- Assignment
After repeating the line containing "Viewport: 2492px width, 1484px height.", stop; until then, repeat each line of the listing below exactly, starting with the first.
■ ■ ■ ■ ■
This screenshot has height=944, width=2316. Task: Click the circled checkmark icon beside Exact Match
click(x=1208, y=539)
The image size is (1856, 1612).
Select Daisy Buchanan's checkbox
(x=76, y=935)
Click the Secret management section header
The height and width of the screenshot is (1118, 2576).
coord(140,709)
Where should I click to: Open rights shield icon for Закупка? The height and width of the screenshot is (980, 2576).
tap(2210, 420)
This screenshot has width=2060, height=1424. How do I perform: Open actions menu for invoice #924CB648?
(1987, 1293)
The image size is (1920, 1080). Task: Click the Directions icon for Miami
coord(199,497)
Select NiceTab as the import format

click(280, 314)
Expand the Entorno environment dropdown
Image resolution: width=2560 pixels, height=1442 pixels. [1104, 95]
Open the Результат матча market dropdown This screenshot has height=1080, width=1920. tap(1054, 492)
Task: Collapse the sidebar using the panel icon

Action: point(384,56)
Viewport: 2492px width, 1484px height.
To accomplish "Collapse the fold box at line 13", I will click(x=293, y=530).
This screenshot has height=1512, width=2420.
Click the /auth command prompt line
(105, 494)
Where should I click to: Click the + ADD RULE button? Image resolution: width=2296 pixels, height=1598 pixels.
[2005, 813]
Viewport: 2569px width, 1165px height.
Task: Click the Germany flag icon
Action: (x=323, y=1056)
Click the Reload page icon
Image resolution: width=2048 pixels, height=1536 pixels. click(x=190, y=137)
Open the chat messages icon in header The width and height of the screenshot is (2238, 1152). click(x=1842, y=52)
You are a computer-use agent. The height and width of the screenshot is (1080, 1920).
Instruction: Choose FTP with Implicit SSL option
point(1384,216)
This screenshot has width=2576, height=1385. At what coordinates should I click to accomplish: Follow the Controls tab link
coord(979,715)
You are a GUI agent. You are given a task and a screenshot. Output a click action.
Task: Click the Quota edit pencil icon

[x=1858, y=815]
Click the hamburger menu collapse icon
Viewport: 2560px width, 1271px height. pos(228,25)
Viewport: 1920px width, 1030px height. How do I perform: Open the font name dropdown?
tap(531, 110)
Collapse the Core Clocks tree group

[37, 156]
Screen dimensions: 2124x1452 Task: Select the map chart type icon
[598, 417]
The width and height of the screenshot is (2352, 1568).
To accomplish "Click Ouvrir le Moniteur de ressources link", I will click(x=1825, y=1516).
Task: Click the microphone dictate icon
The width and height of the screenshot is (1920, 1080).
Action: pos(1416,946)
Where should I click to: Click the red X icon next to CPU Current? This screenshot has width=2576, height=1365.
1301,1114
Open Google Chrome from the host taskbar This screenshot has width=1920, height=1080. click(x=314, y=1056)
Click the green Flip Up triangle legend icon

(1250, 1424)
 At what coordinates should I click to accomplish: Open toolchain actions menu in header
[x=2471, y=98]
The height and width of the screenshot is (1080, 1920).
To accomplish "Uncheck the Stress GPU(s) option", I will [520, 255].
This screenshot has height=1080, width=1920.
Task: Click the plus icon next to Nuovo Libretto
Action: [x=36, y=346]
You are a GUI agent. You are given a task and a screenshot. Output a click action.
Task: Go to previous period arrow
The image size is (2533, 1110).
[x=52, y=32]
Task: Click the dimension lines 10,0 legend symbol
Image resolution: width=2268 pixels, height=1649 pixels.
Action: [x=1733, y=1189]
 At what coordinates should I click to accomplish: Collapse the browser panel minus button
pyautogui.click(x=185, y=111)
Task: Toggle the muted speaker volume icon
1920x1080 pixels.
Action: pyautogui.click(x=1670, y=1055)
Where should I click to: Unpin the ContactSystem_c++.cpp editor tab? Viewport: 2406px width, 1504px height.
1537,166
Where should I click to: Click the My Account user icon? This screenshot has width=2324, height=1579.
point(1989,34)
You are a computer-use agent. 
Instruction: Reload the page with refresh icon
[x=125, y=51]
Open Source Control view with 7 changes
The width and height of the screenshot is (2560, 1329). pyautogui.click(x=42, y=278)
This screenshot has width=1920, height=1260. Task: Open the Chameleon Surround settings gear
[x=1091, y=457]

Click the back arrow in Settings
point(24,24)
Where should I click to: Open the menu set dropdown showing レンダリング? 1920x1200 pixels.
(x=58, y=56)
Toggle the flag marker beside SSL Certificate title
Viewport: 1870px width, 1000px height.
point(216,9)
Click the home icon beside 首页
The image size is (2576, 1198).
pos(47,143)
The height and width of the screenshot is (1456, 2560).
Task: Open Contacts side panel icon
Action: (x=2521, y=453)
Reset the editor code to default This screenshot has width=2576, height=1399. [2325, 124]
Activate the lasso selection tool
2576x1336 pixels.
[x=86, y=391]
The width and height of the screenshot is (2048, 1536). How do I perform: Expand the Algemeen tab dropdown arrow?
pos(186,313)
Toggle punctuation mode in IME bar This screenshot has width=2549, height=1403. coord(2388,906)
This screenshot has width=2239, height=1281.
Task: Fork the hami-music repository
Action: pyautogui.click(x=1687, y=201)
■ ■ ■ ■ ■
- Result of this task
This screenshot has height=944, width=2316. Task: Click the circled checkmark icon beside Exact Match
click(x=1208, y=539)
The image size is (1856, 1612).
Select Daisy Buchanan's checkbox
(x=76, y=935)
Click the Secret management section header
The height and width of the screenshot is (1118, 2576).
coord(140,709)
Where should I click to: Open rights shield icon for Закупка? The height and width of the screenshot is (980, 2576).
tap(2210, 420)
This screenshot has width=2060, height=1424. How do I perform: Open actions menu for invoice #924CB648?
(1987, 1293)
The image size is (1920, 1080). Task: Click the Directions icon for Miami
coord(199,497)
Select NiceTab as the import format

click(280, 314)
Expand the Entorno environment dropdown
Image resolution: width=2560 pixels, height=1442 pixels. [1104, 95]
Open the Результат матча market dropdown This screenshot has height=1080, width=1920. tap(1054, 492)
Task: Collapse the sidebar using the panel icon

Action: point(384,56)
Viewport: 2492px width, 1484px height.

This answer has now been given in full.